The real problem with the whole idea of rebuilding indexes is that a) either the new DBA simplifies this to mean "rebuild all [or most] [or largest] indexes frequently [weekly/monthly]" or b) the expert assumes that the DBA has already made this simplification. Simply because there is inadequacy in the message being communicated by either party.

How I would express the proper statements about rebuilding indexes would be something like :

{I will be explaining my statements in updates to this posting and/or future postings.
I've posted my first set of updates as "Rebuilding Indexes - When and Why ?"}

If anyone asks if indexes should be rebuilt or even says that he
rebuilds indexes "for performance", the proper response,in my
opinion, should be a measured "it depends".
To someone saying "whether indexes should be rebuilt" we should
respond : "it depends", "possibly".
To someone saying ""we rebuild indexes and get better performance"
we should respond "possibly, depending on the characteristics of
the data and how it is inserted and purged, and what queries are

Rebuilding indexes DOES correct performance problems.
Even regularly rebuilding indexes.
Provided you know which indexes need to be rebuilt and when they
need to be rebuilt.
(The correct answers are "Not ALL indexes, but specific indexes
with certain characteristics", "On the occurrence of the
triggering event {eg a large purge as is done by monthly /
quarterly batch jobs even in OLTP systems} ").

The DBA might have already "been there, done that".
He has *proven* to himself that he gets a performance improvement.

If you have a system where batch runs must finish within a
specific time (have to meet an SLA) and you find that rebuilding
indexes after large purges actually does bring batch jobs within
the SLA you would measure that against the "trickle" effect of
index block splits during normal oltp transactions.

As a rule, I, too, dislike a general rebuild of indexes unless the
requirements above are met.
However, when the CFO / Upper Management paying for the hardware,
software and DBA salaries find that you cannot meet your SLA until
and unless you rebuild indexes once a month, they wouldn't be
interested in knowing about the internals of index structures and
the "slow poision" ("death by a thousand cuts") impact of block
Heck, the the system get's resurrected every month by rebuilding
the *correct* indexes.
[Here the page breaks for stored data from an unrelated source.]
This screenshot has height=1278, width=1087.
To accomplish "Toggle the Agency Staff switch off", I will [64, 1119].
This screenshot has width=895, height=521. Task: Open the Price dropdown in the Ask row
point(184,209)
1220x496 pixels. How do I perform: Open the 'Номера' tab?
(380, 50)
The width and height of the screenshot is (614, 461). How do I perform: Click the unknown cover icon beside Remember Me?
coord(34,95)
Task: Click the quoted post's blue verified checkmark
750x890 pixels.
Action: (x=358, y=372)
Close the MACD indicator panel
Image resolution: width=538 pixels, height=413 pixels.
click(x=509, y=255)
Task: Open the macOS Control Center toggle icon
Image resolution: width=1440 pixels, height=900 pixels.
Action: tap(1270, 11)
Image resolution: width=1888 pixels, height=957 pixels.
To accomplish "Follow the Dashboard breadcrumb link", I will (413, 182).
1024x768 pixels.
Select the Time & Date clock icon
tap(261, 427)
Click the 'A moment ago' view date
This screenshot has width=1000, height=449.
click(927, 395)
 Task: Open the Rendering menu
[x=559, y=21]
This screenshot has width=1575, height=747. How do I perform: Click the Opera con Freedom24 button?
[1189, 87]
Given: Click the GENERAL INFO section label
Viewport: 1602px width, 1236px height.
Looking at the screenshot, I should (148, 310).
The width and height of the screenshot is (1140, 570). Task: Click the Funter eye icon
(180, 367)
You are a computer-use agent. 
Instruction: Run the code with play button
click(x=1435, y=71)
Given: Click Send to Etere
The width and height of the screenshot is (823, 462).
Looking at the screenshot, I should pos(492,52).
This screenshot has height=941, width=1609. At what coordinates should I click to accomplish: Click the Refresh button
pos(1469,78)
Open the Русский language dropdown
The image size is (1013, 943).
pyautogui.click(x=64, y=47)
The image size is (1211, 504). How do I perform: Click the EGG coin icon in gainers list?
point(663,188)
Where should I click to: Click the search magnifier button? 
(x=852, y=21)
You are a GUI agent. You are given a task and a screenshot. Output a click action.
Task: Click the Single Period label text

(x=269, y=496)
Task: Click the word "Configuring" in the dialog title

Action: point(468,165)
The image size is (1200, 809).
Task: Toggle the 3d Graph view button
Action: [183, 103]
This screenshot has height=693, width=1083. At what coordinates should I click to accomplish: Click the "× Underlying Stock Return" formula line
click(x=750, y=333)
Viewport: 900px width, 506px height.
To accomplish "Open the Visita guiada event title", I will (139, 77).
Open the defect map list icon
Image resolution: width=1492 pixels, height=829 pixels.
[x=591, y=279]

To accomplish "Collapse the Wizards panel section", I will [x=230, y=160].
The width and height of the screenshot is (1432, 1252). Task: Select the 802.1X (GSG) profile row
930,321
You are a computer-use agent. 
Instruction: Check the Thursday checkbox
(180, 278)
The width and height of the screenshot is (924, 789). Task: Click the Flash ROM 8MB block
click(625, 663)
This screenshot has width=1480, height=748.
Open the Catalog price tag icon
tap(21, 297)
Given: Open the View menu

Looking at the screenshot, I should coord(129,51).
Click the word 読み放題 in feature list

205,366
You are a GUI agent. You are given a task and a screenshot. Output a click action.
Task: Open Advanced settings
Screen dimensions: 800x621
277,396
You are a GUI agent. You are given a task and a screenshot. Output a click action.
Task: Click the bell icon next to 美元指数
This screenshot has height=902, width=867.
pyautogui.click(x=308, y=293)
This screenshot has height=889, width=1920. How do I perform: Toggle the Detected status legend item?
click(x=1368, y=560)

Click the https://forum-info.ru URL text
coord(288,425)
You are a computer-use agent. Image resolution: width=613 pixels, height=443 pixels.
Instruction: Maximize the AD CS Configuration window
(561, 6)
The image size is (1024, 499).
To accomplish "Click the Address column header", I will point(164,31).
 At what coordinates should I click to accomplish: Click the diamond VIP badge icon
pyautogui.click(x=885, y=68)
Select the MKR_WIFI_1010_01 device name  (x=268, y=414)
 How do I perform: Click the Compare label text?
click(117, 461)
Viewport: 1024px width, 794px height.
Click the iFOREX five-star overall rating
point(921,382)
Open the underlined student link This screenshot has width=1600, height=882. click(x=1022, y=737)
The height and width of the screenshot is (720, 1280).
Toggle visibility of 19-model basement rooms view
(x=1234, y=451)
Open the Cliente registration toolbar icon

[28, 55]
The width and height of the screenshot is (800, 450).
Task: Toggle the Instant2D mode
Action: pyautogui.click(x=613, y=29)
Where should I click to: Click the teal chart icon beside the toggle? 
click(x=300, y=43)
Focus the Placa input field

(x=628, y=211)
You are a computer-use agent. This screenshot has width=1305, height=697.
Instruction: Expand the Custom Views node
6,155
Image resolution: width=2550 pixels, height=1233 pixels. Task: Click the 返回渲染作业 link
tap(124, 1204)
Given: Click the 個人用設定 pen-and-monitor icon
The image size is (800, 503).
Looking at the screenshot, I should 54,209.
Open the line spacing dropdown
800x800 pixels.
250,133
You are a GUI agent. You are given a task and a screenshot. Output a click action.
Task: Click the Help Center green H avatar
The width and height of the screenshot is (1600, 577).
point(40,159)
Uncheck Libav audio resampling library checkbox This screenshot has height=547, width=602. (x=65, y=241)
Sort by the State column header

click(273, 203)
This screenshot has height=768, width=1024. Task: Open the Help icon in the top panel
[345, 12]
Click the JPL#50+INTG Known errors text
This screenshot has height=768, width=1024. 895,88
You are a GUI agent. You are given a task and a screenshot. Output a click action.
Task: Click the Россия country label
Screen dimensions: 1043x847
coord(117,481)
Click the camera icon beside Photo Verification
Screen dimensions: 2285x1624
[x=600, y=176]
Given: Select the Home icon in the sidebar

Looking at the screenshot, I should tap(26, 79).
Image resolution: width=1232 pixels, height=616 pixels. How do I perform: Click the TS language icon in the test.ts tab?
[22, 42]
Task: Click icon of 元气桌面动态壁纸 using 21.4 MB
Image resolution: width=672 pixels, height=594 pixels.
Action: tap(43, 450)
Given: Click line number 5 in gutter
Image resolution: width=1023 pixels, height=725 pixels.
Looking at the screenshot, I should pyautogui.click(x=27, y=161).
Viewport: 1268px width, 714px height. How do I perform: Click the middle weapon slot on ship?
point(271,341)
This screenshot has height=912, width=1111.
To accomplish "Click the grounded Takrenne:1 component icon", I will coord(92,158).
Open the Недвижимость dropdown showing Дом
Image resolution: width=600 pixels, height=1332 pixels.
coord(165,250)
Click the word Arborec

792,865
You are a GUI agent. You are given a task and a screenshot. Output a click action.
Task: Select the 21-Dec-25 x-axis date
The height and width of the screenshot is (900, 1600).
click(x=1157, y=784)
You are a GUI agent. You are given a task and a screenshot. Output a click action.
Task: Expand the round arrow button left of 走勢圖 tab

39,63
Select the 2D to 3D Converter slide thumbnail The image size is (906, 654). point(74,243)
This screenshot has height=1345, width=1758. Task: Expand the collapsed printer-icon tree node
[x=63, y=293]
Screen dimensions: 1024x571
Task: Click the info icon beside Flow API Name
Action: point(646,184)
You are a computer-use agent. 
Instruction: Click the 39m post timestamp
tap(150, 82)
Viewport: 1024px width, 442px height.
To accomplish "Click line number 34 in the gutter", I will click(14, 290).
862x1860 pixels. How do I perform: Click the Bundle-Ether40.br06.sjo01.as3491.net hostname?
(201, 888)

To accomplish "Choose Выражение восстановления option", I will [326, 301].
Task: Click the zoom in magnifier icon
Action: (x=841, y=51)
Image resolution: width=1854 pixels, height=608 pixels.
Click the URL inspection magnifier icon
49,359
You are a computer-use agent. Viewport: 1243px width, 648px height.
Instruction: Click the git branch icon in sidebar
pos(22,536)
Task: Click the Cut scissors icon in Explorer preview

That is what matters.

Index block splits are for DBAs and computer science classes.

On the other hand, if you have no SLA commitments and/or you really
do not have a system with performance constraints, an index
rebuild makes no sense.

So, to the list of candidate scenarios where index rebuilds can be
useful, I would add SLAs. And that is what does happen with
complex ERP systems (eg like the ones the OP mentioned) from 3rd
party vendors -- those there you cannot modify the programs.